If required by the Board of Directors, the Treasurer shall give a
bond for the faithful discharge of his duties in such sum and
with such surety or sureties as the Board of Directors shall
determine.

    SECTION 10.  Compensation.  The Board of Directors may fix
the compensation of the officers.  No such payment shall preclude
any officer from serving the corporation in any other capacity
and receiving compensation therefor.


                            ARTICLE V
              CONTRACTS, LOANS, CHECKS AND DEPOSITS

    SECTION 1.  Contracts.  The Board of Directors may authorize
any officer or officers, agent or agents, to enter into any
contract or execute and deliver any instrument in the name of and
on behalf of the corporation, and such authority may be general
or confined to specific instances.

    SECTION 2.  Loans.  No loans shall be contracted on behalf
of the corporation and no evidences of indebtedness shall be
issued in its name unless authorized by a resolution of the Board
of Directors.  Such authority may be general or confined to
specific instances.

    SECTION 3.  Checks, Drafts, Etc.  All checks, drafts or
other orders for the payment of money, notes or other evidences
of indebtedness issued in the name of the corporation, shall be
signed by such officer or officers, agent or agents of the
corporation and in such manner as shall from time to time be
determined by resolution of the Board of Directors.

    SECTION 4.  Deposits.  All funds of the corporation not
otherwise employed shall be deposited from time to time to the
credit of the corporation in such banks, companies or other
depositories as the Board of Directors may select.

                            ARTICLE VI
            CERTIFICATES FOR SHARES AND THEIR TRANSFER

    SECTION 1.  Certificates for Shares.  Shares shall be
represented by certificates.  Certificates representing shares of
the corporation shall be in such form as shall be determined by
the Board of Directors.  At a minimum, each share certificate
must state on its face (1) the name of the corporation and that
the corporation is organized under the law of the State of
Mississippi; (2) the name of the person to whom issued; and (3)
the number and class of shares and the designation of the series,
if any, the certificate represents.  If the corporation is
authorized to issue different classes of shares or different
series within a class, the designations, relative rights,
preferences and limitations applicable to each class and the
variations in rights, preferences and limitations determined for
each series (and the authority of the Board of Directors to
determine variations for future series) must be summarized on the
front or back of each certificate or the corporation must furnish
the shareholder this information on request in writing and
without charge.

    Each share certificate must be signed (either manually or in
facsimile) by the President or a Vice President and by the
Secretary or an assistant Secretary or by such other officers
designated in the Bylaws or by the Board of Directors so to do,
and may be sealed with the corporate seal.  If the person who
signed (either manually or in facsimile) a share certificate no
longer holds office when the certificate is issued, the
certificate is nevertheless valid.

Data pulled from a collection
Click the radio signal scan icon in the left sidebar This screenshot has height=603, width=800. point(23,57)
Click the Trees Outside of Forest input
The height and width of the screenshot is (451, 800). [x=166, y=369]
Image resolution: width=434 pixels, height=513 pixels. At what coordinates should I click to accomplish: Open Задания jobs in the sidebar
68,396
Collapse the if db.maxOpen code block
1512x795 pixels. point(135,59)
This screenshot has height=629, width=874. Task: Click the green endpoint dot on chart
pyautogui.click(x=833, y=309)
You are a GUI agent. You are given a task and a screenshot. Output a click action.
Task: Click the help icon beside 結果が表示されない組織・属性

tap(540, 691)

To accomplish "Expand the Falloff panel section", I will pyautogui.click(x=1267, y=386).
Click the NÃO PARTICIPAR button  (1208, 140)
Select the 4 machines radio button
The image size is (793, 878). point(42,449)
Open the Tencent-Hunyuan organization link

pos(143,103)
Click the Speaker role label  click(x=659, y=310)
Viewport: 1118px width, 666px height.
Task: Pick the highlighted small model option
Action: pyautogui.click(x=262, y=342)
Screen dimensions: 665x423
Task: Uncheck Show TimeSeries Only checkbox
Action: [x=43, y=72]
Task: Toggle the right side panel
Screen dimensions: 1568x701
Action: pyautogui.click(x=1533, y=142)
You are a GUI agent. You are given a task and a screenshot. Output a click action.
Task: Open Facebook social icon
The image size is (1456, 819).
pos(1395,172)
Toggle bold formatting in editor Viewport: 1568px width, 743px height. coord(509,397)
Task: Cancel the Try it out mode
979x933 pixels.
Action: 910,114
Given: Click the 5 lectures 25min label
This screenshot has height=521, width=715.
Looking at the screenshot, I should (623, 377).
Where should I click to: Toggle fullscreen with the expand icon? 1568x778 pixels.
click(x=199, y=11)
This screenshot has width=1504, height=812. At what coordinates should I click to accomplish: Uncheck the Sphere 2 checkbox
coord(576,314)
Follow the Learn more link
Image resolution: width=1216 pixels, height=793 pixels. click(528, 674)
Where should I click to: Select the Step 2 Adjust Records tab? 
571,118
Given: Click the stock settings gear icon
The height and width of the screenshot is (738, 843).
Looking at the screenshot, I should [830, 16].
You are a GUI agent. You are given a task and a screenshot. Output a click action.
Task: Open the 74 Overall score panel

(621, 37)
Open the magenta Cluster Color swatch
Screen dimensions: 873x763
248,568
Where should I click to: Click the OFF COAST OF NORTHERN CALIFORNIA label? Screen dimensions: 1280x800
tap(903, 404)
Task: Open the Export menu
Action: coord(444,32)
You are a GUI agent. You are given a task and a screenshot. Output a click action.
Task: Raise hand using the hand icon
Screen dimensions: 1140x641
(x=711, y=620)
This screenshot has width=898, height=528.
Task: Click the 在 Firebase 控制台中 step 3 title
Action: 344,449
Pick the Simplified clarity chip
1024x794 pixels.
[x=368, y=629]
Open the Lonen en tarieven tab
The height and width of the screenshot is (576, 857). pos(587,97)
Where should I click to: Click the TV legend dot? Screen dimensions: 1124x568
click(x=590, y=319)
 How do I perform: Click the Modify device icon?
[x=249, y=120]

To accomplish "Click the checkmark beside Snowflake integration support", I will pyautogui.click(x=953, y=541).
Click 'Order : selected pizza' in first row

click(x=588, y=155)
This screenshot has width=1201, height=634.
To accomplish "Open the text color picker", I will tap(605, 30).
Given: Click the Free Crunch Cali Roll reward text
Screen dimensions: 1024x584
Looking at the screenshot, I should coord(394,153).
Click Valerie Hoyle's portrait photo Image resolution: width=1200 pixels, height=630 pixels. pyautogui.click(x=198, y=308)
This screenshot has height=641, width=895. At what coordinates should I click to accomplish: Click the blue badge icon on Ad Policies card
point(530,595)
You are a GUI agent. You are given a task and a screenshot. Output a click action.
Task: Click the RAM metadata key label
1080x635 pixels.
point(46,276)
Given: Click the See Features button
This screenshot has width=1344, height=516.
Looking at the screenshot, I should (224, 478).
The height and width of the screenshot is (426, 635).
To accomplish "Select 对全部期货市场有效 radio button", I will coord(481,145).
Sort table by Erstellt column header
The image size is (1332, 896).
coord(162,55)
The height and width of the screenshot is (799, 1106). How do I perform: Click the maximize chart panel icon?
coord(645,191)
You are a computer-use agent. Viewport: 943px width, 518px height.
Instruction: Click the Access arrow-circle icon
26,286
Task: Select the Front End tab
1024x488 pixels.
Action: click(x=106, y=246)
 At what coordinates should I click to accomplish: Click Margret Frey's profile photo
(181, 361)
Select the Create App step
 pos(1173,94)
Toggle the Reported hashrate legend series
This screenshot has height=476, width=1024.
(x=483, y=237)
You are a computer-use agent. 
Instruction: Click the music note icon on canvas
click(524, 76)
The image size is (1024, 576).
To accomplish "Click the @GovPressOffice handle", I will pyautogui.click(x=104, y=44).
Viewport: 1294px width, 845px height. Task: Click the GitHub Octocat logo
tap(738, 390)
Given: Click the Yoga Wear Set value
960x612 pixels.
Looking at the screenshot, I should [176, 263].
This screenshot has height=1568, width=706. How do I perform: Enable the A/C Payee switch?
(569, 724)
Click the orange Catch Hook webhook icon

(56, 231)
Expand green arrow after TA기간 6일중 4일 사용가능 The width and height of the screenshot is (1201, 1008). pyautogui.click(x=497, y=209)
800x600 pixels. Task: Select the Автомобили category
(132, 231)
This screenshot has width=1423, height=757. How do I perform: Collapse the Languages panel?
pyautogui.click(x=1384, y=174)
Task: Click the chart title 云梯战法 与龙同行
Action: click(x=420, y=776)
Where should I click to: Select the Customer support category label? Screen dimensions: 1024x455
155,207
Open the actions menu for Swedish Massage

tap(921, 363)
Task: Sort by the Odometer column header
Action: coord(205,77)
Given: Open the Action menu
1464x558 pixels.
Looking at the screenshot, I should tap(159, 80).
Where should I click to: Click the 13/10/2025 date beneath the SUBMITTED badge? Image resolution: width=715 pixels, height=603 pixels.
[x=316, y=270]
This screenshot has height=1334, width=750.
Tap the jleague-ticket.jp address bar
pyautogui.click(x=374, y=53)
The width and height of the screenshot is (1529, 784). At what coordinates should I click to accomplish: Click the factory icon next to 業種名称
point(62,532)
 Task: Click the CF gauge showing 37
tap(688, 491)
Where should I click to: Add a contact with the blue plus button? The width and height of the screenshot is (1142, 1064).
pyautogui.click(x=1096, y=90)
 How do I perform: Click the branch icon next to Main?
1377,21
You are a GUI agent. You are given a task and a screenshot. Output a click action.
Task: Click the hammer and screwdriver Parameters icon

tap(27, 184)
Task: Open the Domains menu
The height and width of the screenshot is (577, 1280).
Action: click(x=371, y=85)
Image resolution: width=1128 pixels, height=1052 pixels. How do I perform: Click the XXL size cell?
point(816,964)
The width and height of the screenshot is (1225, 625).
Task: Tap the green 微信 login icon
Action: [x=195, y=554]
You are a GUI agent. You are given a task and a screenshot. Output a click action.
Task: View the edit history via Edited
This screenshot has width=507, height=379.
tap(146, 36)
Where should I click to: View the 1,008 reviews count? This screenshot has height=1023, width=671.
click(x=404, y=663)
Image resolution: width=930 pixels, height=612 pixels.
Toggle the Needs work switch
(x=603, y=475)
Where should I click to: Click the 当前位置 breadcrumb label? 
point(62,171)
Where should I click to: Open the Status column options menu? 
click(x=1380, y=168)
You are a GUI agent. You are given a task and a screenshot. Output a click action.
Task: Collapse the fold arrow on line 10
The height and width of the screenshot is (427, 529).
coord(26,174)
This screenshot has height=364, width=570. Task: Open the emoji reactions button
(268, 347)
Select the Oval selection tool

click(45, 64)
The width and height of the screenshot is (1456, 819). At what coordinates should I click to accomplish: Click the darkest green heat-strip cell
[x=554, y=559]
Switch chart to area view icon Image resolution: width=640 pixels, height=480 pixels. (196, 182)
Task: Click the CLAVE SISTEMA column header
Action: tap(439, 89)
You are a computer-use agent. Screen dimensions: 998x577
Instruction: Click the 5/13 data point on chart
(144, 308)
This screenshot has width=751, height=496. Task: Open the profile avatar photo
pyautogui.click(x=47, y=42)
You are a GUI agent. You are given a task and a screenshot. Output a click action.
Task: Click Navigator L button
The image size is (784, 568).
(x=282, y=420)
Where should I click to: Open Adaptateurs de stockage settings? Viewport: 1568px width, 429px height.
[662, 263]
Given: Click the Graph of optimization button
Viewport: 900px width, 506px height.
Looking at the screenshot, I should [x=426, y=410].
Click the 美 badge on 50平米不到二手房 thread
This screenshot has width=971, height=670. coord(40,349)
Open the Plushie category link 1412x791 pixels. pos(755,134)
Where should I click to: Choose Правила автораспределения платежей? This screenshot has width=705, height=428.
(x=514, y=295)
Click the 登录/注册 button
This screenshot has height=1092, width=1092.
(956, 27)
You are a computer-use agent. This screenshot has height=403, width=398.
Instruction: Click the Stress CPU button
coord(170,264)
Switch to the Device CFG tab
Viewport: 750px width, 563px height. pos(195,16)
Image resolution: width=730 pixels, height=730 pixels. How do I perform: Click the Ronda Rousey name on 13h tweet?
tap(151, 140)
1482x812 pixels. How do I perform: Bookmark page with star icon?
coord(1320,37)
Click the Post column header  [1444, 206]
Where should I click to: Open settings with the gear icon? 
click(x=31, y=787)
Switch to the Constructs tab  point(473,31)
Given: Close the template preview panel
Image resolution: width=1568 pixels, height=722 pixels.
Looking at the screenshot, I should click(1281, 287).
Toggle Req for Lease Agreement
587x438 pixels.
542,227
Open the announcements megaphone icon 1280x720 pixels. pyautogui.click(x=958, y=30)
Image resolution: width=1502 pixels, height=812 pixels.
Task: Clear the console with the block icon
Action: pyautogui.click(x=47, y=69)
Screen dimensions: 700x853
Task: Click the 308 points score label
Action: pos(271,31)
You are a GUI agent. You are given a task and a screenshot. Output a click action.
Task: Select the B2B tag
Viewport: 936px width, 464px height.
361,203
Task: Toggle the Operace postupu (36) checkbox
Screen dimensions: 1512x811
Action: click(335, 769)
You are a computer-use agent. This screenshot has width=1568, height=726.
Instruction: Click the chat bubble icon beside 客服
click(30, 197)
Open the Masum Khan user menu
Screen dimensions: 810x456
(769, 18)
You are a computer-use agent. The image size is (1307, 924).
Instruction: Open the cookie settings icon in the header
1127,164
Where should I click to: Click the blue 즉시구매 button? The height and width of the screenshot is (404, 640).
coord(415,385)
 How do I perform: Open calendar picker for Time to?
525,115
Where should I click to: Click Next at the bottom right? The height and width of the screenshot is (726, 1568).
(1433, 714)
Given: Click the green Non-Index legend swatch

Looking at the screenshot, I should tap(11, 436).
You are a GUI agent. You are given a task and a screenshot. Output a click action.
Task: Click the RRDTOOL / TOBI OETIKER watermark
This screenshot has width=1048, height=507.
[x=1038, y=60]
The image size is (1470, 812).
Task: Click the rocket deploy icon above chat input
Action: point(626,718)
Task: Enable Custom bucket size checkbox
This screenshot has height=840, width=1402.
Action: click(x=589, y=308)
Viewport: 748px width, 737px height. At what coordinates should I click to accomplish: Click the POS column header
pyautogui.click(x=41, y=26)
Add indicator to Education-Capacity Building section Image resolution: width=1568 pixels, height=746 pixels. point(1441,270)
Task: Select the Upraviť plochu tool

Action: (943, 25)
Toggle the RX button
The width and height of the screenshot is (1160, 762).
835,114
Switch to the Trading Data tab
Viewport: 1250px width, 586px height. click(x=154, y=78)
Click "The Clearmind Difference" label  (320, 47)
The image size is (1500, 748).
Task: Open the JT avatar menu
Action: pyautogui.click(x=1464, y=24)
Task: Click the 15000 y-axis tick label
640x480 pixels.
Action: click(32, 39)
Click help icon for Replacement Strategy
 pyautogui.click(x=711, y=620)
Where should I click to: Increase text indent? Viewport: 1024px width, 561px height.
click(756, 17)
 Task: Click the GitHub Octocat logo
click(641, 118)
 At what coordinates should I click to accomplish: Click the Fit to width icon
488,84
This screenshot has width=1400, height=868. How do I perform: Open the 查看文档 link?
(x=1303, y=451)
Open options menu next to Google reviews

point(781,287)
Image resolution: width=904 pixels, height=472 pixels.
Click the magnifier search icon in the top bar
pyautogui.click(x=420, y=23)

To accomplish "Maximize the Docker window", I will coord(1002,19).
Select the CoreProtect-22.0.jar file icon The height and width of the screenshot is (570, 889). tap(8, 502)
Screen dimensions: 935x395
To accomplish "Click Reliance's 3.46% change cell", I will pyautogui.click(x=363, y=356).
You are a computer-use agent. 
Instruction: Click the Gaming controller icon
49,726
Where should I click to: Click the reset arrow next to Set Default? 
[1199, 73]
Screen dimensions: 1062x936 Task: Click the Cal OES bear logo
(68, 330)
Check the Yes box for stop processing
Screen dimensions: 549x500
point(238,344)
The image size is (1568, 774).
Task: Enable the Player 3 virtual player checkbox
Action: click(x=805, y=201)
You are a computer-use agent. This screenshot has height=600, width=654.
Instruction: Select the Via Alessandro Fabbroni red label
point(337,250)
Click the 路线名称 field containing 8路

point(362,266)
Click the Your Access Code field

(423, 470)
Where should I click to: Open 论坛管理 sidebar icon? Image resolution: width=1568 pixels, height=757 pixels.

- [Challenge 1]: Transcribe the stretch of the corporate bylaws excerpt from "the number and" through "without charge.".
- [Challenge 2]: In the records, switch "sidebar" to "navigation bar" in the stretch from the start of the records through the line that contains "click(x=199, y=11)", leaving everything else unchanged. Return only those lines.

- [Answer 1]:
the number and class of shares and the designation of the series,
if any, the certificate represents.  If the corporation is
authorized to issue different classes of shares or different
series within a class, the designations, relative rights,
preferences and limitations applicable to each class and the
variations in rights, preferences and limitations determined for
each series (and the authority of the Board of Directors to
determine variations for future series) must be summarized on the
front or back of each certificate or the corporation must furnish
the shareholder this information on request in writing and
without charge.

- [Answer 2]:
Click the radio signal scan icon in the left navigation bar This screenshot has height=603, width=800. point(23,57)
Click the Trees Outside of Forest input
The height and width of the screenshot is (451, 800). [x=166, y=369]
Image resolution: width=434 pixels, height=513 pixels. At what coordinates should I click to accomplish: Open Задания jobs in the navigation bar
68,396
Collapse the if db.maxOpen code block
1512x795 pixels. point(135,59)
This screenshot has height=629, width=874. Task: Click the green endpoint dot on chart
pyautogui.click(x=833, y=309)
You are a GUI agent. You are given a task and a screenshot. Output a click action.
Task: Click the help icon beside 結果が表示されない組織・属性

tap(540, 691)

To accomplish "Expand the Falloff panel section", I will pyautogui.click(x=1267, y=386).
Click the NÃO PARTICIPAR button  (1208, 140)
Select the 4 machines radio button
The image size is (793, 878). point(42,449)
Open the Tencent-Hunyuan organization link

pos(143,103)
Click the Speaker role label  click(x=659, y=310)
Viewport: 1118px width, 666px height.
Task: Pick the highlighted small model option
Action: pyautogui.click(x=262, y=342)
Screen dimensions: 665x423
Task: Uncheck Show TimeSeries Only checkbox
Action: [x=43, y=72]
Task: Toggle the right side panel
Screen dimensions: 1568x701
Action: pyautogui.click(x=1533, y=142)
You are a GUI agent. You are given a task and a screenshot. Output a click action.
Task: Open Facebook social icon
The image size is (1456, 819).
pos(1395,172)
Toggle bold formatting in editor Viewport: 1568px width, 743px height. coord(509,397)
Task: Cancel the Try it out mode
979x933 pixels.
Action: 910,114
Given: Click the 5 lectures 25min label
This screenshot has height=521, width=715.
Looking at the screenshot, I should (623, 377).
Where should I click to: Toggle fullscreen with the expand icon? 1568x778 pixels.
click(x=199, y=11)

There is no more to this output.